Back cover: While a variety of future-set science fiction focusing on the effects of climate change (commonly called "climate fiction" or "cli-fi") is developing, more and more voices are being raised, in the scientific community, no longer to prevent a distant apocalypse, but to take notice of a collapse (of climate, biodiversity, energy resources, hence thermo-industrial civilization) already underway. The purpose of this collection is to accomplish part of the technical and anthropological study of this context offered by theoreticians of systemic collapse, or "collapsologists", but to focus specifically on its impact on fantasy, the fantastic and science fiction. The studies featured in this book are about recent works that may have been influenced by the current context of ongoing collapse and about older works that are then re-read in light of the new context. They provide analyses developed from a collapsological perspective, and reflections on the concept of collapse.

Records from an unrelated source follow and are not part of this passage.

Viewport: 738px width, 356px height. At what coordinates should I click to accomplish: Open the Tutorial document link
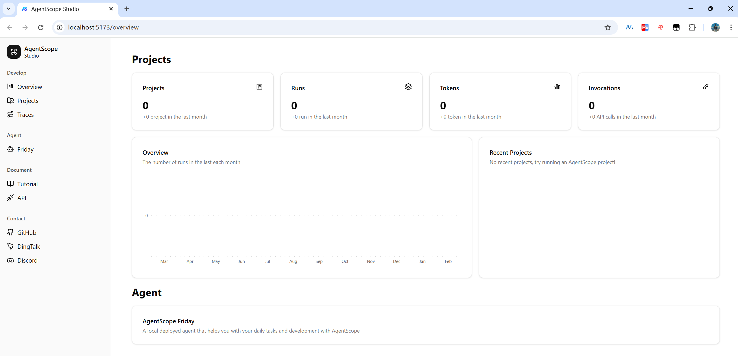(x=27, y=184)
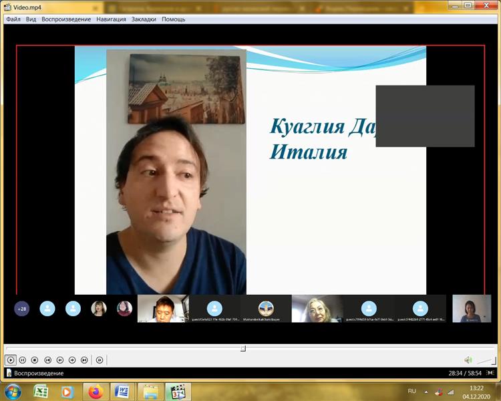Screen dimensions: 501x401
Task: Open Firefox from the taskbar
Action: tap(96, 391)
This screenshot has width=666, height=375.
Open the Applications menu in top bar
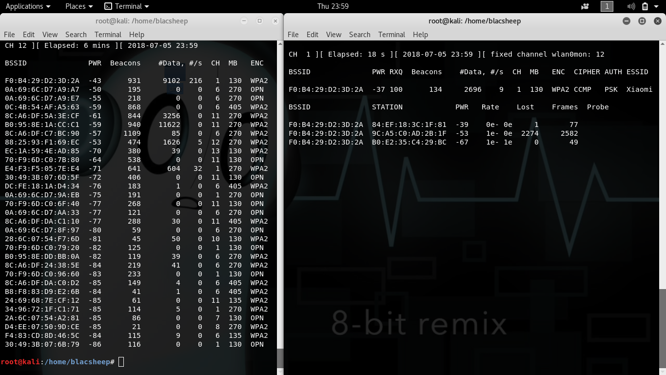pos(28,6)
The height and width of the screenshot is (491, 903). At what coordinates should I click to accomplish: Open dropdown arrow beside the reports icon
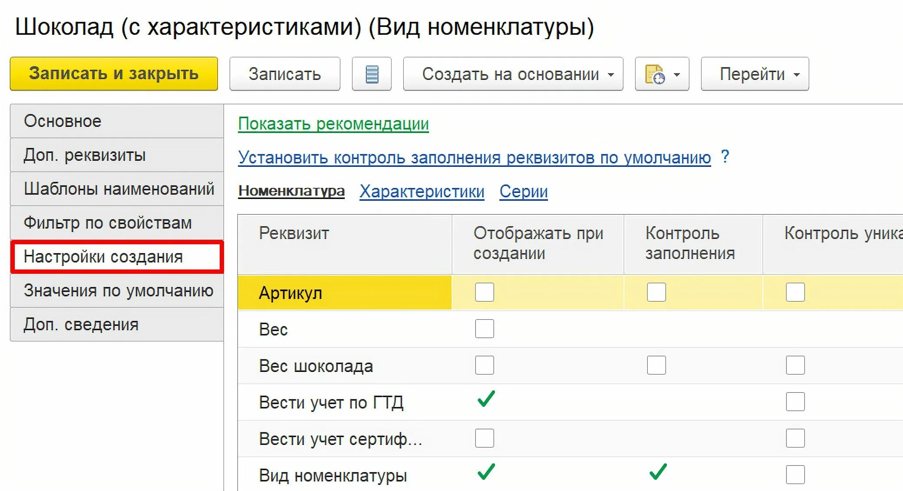pos(677,75)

The book's page on its publisher's website:

https://pum.univ-tlse2.fr/produit/n-63-dynamiques-de-leffondrement-dans-le-fantastique-la-fantasy-et-la-sf/


The whole issue can be read online, at this address:

https://journals.openedition.org/caliban/7118




MYTHE ET FABULATION DANS LA FICTION FANTASTIQUE ET MERVEILLEUSE DE NEIL GAIMAN
Academic essay (critical analysis of novels, short stories, comics and films written by Neil Gaiman mainly, but also of works by  Alan Moore, Shakespeare, Borges, Lovecraft, Philip José Farmer, Jack Kirby, Winsor McCay, Roger Avary, and many others). Released in October 2018 and adapted from my doctoral thesis.

Back cover: Neil Gaiman’s fantasy works are often deemed postmodernist since they experiment with self-reflexivity and mix it with a supposedly antagonistic impulse towards popular fiction. Typical postmodernist works mostly emphasize their attacks against the fictional illusions of referentiality, character or plot. On the contrary, Gaiman’s works unapologetically remain within the bounds of fantasy, a genre in which imagination and storytelling are paramount–along with their related issues: characterization, plot, emotion and suspense. Thus, Gaiman’s fiction is not experimental fiction enhanced with elements of popular fiction, but actual popular fiction made self-reflexive. Thanks to that peculiar mood, studying Gaiman’s work is a very fruitful means of investigating the distinctive features of popular fiction, and its inherent emphasis on storytelling–or, as Henri Bergson called it, “fabulation.” Both Bergson and Frank McConnell focused on this notion which they saw as the essential link between ancient mythmaking and today’s fiction writing. Gaiman’s fiction mostly relies on such a dialectics between myth, popular fiction and storytelling or fabulation. His fantasy stories constantly rewrite ancient, religious myths, modern myths or the “myths” of popular fiction, and feature many fictional and historical writers, traditional storytellers, or Gaiman’s own personae, so that in paratext as well as in the heart of a narrative, in the quiet and supposedly reliable words of an introduction as surely as on the most striking comics panels, fiction is portrayed as myth, writers as mythical avatars of some archetypal storyteller, and storytelling as the one, quintessential human act.